(1961)
Réalisé par : Pier Paolo Pasolini
Avec : Franco Citti, Franca Pasut, Silvana Corsini
Film fourni par Carlotta Films
Armé du glaive de la rage artistique, Pier Paolo Pasolini se confronte aux démons idéologiques de l’Italie. D’abord poète et écrivain reconnu mais censuré, puis cinéaste aussi adulé que conspué, l’intellectuel insaisissable oppose à son pays un sombre miroir, dont le sinistre reflet impose une profonde remise en question des codes sociétaux en vigueur. Fils d’une petite bourgeoisie qu’il n’aura de cesse de mépriser par la suite, il éprouve très tôt les tourments d’un destin tragique qui ne le quitteront jamais. Ainsi, la ruine de ses parents constitue une première pierre de sa prise de conscience politique, alors qu’il passe du statut de nanti à un quotidien précaire dès ses plus jeunes années. Néanmoins, du spectre d’un grand frère qu’il n’a pas connu, à celui d’un cadet résistant que la Seconde Guerre mondiale lui a arraché, l’enfance de Pier Paolo Pasolini est avant tout parsemée de mort. Son éveil artistique, dans une Italie en proie à la frénésie mussolinienne, est immédiatement accompagné par une forme de rébellion face aux diktats de son temps. Le jeune adulte cède bien à l’extase de la richesse culturelle ancestrale de son pays, mais ses premiers romans, ses poèmes dans le patois frioulan qu’il affectionne tant, et ses quelques expériences de journaliste le poussent à se déclarer ouvertement anti-fasciste, envers et contre tout. Retranché dans la province italienne, l’auteur écrit pour exister, créé pour résister.

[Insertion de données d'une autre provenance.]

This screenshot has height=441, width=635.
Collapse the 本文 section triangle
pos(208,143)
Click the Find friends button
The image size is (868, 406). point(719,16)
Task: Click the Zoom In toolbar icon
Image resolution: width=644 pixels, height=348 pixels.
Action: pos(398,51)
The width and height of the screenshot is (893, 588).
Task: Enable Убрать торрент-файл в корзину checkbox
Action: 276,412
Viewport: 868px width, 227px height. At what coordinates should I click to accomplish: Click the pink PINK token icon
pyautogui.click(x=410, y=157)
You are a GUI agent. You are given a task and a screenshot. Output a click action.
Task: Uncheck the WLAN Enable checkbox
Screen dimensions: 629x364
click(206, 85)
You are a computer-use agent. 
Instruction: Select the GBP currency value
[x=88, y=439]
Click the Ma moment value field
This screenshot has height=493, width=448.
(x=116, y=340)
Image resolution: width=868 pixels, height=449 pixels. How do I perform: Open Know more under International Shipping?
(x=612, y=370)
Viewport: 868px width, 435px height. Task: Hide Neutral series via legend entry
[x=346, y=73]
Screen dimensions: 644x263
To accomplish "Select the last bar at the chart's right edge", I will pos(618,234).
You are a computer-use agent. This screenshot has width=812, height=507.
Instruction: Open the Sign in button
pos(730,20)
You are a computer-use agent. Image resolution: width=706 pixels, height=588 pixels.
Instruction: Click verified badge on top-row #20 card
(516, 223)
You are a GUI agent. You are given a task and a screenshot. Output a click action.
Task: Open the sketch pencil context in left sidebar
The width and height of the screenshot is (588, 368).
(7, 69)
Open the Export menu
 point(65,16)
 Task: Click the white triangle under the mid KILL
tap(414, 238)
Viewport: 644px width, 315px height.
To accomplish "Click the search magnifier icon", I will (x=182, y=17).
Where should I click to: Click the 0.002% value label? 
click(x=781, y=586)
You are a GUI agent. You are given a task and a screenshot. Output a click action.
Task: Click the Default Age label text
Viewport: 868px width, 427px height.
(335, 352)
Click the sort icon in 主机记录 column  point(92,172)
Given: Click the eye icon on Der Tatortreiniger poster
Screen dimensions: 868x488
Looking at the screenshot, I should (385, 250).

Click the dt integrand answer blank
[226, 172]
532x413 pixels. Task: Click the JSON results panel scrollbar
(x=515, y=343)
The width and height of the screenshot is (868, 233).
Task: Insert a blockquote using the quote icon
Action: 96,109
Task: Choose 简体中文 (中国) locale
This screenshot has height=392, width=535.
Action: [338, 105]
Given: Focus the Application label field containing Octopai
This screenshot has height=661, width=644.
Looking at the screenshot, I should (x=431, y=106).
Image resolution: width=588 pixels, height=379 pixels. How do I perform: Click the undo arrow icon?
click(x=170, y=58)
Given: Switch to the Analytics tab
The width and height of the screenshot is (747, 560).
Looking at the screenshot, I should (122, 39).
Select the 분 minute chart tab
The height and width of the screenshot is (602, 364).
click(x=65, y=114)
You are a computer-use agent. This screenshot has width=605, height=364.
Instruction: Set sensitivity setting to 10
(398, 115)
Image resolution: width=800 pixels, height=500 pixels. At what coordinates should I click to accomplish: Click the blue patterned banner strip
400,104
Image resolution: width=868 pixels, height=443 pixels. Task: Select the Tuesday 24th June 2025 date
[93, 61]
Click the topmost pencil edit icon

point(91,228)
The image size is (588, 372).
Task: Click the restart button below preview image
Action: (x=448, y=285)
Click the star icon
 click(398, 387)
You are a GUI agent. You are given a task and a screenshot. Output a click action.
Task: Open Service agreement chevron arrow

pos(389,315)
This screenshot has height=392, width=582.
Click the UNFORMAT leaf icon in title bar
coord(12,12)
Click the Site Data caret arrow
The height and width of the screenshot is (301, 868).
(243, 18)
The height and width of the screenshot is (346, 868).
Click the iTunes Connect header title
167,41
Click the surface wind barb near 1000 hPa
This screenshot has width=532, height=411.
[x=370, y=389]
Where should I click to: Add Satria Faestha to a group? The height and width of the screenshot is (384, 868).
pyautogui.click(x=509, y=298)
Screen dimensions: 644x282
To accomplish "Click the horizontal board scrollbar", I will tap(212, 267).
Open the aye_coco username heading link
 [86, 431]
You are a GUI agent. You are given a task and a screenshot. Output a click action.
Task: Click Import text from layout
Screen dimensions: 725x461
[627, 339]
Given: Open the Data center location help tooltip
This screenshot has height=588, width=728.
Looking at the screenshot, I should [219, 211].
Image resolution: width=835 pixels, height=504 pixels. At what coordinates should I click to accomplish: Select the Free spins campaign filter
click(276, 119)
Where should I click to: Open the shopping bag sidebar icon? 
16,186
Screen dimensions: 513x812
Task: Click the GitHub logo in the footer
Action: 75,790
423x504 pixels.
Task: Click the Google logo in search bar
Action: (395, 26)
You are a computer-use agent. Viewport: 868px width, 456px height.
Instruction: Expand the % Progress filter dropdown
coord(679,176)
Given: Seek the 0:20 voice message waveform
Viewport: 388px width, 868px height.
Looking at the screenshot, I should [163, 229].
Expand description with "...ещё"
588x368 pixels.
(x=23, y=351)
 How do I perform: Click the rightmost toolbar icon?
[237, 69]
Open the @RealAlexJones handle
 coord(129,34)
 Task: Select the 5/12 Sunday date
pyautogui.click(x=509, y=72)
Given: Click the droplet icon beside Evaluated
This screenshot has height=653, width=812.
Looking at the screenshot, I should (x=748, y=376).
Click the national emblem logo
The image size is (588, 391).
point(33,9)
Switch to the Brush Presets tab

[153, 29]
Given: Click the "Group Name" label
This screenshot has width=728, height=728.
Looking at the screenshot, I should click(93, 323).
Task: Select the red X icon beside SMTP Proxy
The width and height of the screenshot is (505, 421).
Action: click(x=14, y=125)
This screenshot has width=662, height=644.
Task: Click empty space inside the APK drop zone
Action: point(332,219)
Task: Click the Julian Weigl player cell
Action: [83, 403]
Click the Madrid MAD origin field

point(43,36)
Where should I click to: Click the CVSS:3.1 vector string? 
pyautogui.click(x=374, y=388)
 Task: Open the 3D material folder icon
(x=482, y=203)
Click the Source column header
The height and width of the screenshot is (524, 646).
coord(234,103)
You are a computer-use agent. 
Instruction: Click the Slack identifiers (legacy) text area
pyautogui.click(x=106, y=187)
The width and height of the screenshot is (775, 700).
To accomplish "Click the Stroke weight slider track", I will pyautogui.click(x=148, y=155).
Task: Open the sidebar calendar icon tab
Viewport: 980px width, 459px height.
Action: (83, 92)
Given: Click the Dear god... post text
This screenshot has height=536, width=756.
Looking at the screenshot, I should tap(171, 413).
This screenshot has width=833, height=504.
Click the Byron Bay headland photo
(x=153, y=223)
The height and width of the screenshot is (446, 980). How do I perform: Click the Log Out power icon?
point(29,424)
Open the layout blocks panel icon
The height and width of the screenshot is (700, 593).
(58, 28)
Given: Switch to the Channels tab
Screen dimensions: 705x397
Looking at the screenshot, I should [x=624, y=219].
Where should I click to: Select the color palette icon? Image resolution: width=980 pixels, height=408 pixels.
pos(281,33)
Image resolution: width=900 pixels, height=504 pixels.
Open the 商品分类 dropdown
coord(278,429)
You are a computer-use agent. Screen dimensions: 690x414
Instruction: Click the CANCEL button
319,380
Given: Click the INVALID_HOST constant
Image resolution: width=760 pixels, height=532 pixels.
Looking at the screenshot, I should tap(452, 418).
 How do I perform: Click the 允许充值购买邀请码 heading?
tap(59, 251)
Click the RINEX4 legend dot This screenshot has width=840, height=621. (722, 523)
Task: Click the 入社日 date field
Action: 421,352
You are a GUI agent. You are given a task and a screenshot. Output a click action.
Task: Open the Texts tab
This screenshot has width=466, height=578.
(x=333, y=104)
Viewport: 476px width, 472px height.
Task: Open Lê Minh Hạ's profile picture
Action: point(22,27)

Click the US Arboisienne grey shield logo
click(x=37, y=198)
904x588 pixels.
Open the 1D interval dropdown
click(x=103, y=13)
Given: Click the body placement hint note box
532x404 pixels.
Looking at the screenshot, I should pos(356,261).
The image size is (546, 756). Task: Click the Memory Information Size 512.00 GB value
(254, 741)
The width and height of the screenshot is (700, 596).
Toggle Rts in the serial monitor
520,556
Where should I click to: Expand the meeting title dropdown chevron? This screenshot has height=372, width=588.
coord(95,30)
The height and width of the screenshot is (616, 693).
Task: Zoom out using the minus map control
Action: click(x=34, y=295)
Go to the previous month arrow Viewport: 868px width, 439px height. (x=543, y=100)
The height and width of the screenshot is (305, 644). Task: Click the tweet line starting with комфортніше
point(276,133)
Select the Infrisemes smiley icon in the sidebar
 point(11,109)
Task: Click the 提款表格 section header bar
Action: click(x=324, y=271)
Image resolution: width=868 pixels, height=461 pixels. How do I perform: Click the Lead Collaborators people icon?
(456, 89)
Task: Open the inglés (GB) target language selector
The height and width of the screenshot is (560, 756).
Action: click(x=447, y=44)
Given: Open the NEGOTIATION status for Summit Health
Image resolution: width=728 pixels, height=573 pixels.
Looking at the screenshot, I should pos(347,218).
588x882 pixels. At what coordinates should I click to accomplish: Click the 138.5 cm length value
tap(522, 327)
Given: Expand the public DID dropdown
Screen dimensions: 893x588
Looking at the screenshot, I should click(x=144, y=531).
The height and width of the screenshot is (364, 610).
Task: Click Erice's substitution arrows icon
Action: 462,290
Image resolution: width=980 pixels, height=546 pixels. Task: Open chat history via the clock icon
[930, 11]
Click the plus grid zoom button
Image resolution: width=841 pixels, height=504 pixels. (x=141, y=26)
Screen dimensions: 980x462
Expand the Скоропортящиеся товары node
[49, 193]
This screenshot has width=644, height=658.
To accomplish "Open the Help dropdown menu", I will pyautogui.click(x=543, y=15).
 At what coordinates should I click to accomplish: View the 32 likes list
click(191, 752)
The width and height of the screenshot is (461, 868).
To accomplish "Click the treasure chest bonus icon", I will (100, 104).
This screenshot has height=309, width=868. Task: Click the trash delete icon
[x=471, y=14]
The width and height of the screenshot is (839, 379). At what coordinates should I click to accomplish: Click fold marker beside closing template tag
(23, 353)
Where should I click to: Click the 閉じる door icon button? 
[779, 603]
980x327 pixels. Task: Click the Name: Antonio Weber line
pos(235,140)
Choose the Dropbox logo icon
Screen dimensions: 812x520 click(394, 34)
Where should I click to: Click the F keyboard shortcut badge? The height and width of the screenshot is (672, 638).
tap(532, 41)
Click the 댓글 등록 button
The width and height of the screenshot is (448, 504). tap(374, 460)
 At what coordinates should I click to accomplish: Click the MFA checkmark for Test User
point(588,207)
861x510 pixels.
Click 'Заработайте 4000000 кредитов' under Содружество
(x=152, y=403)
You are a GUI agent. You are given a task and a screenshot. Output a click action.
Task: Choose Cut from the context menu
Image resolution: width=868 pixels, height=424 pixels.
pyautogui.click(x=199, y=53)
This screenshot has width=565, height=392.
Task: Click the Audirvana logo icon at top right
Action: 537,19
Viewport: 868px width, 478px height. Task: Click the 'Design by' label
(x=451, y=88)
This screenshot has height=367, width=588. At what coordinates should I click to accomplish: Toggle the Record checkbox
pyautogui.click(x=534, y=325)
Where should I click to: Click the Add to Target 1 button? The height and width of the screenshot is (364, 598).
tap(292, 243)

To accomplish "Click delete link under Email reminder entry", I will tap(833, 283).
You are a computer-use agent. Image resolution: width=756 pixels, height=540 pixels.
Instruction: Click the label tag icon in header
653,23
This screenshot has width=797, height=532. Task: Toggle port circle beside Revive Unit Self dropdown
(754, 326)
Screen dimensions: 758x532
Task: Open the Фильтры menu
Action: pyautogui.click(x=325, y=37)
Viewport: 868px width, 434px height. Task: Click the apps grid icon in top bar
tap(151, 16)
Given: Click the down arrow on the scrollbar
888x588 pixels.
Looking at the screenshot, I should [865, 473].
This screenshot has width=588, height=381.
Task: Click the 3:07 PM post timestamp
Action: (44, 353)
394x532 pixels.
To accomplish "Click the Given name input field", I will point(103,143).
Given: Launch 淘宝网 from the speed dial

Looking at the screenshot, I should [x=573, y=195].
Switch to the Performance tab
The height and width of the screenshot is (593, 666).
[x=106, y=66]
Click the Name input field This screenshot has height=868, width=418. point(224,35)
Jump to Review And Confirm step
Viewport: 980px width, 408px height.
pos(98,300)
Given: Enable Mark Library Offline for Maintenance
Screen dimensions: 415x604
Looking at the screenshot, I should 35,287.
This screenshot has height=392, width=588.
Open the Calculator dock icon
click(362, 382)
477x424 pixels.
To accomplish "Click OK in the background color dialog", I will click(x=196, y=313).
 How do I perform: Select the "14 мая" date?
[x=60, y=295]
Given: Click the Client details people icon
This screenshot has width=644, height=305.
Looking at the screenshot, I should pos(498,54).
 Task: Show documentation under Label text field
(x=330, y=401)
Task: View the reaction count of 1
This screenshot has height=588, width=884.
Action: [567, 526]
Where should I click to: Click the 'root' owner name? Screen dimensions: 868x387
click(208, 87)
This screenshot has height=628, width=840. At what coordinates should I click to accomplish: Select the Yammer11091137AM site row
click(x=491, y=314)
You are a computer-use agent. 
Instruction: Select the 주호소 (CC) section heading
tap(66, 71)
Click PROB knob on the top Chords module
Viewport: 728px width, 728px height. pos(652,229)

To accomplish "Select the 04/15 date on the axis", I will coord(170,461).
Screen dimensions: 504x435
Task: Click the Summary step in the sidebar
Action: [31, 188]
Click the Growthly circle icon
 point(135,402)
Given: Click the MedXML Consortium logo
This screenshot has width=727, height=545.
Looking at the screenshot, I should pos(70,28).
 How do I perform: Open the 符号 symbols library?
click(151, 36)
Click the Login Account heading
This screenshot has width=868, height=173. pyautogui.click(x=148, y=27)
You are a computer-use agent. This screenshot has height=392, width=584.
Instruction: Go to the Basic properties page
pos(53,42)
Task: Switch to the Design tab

Si la fin de la guerre peut laisser espérer une relâche de l’oppression pour Pier Paolo Pasolini, son caractère incandescent le conduit vers une vie de lutte perpétuelle. Ouvertement marxiste, un temps affilié au parti communiste même s’il finira par prendre radicalement ses distances, l’auteur se heurte à une société où les idées rétrogrades ont encore le vent en poupe. Ses pairs saluent la qualité et l’intelligence de sa plume, mais la censure le frappe durement, à plusieurs reprises. Son roman Les Ragazzi, sorti en 1955 et traitant de la prostitution masculine, est encensé par pléthore d’autres écrivains, mais se voit taxé de pornographie et enlise Pier Paolo Pasolini dans une succession de procès, seul face à la bienpenssance. Au même moment, et en parallèle de ses activités d’auteur, l’artiste commence son périple cinématographique, une discipline pour laquelle il voue une certaine admiration. D’abord scénariste, il fait ses premières armes sur La Fille du fleuve, avant de collaborer quelques années plus tard avec son ami Federico Fellini sur Les Nuits de Cabiria puis sur son chef-d’œuvre, La Dolce Vita. Mais Pier Paolo Pasolini aspire à une plus grande liberté, et veut porter sur grand écran sa vision acerbe de l’Italie des plus précaires. En 1961, il s’essaye pour la première fois à la réalisation avec Accatone, faisant à nouveau de la prostitution l’axe central de sa réflexion sur les conditions de vie effroyables qui frappent les habitants pauvres de la banlieue de Rome. Incarnation d’un esprit de justice sociale, le metteur en scène se heurte à nouveau à l’obscurantisme : bien que son film offre une représentation très nuancée moralement des plus démunis, l’irruption d’un groupe fasciste au cours de la première de son long-métrage perturbe la séance. Accatone est néanmoins salué par la critique, et acquiert ses lettres de noblesse au fil des années. Soixante ans plus tard, à l’occasion du centenaire de la naissance de Pier Paolo Pasolini, Carlotta Films permet de redécouvrir cette première œuvre saisissante dans un coffret consacré au cinéaste.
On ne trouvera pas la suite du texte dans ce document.